How many of us have learned how to build loving relationships? Where did we learn? At home? At school? There is an art and science to building strong relationships. These indispensable tips were written with romantic relationships in mind, but with a little modification you can apply them to your friendships, family and even work relationships.
1. Create a safe environment where you can trust and share openly without being afraid.
Don’t interrupt, even if you need to put your hand over your mouth to stop yourself. Learn to fight fairly. No name calling. Don’t make threats. Apologize when you know you should. If you’re too angry to really listen, stop! Go into another room, take space for yourself, breathe and “calm down.”
2. Separate the facts from the feelings.
What beliefs and feelings get triggered in you during conflicts? Ask yourself: Is there something from my past that is influencing how I’m seeing the situation now? The critical question you want to ask: Is this about him or her, or is it really about me? What’s the real truth? Once you’re able to differentiate facts from feelings, you’ll see your partner more clearly and be able to resolve conflicts from clarity.
3. Connect with the different parts of yourself.
Each of us is not a solo instrument. We’re more like a choir or an orchestra with several voices. What is your mind saying? What is your heart saying? What is your body saying? What is your ‘gut’ saying? For example: My mind is saying ‘definitely leave her,’ but my heart says ‘I really love her.’ Let these different voices or parts of you co-exist and speak to one another. In this way, you will find an answer that comes from your whole self.

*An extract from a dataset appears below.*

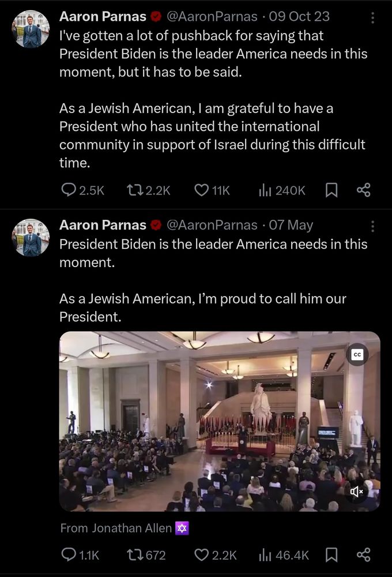Share the 09 Oct 23 tweet

tap(363, 190)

4. Develop and cultivate compassion.
Practice observing yourself and your partner without judging. Part of you might judge, but you don’t have to identify with it. Judging closes a door. The opposite of judging is compassion. When you are compassionate, you are open, connected, and more available to dialoging respectfully with your partner. As you increasingly learn to see your partner compassionately, you will have more power to choose your response rather than just reacting.
5. Create a “we” that can house two “I’s”.

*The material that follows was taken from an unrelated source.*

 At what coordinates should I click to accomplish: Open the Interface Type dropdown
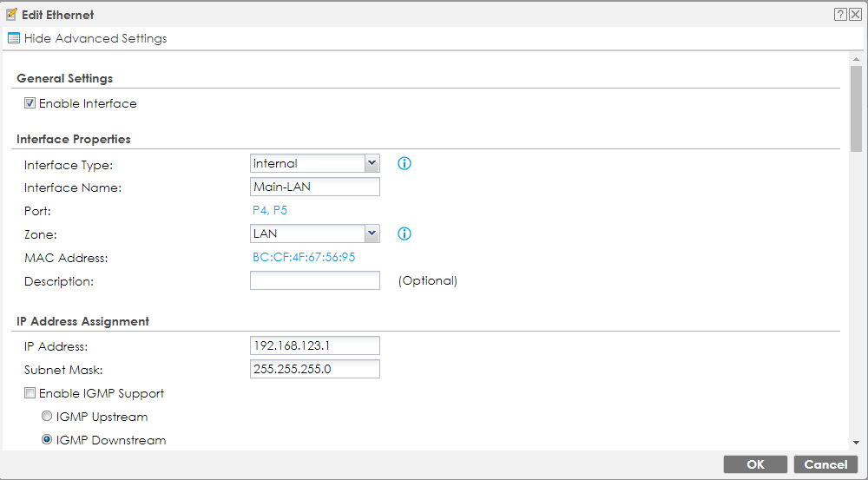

The foundation for a thriving, growing, mutually-supportive relationship is to be separate and connected. In co-dependent relationships, each person sacrifices part of him or her self, compromising the relationship as a whole. When you are separate and connected, each individual “I” contributes to the creation of a “we” that is stronger than the sum of its parts.
The differences between you and your partner are not negatives. You don’t need to be with someone who shares all of your interests and views. We may sometimes fear that these differences are incompatibilities, but in fact, they’re often what keeps a relationship exciting and full ofgood fire.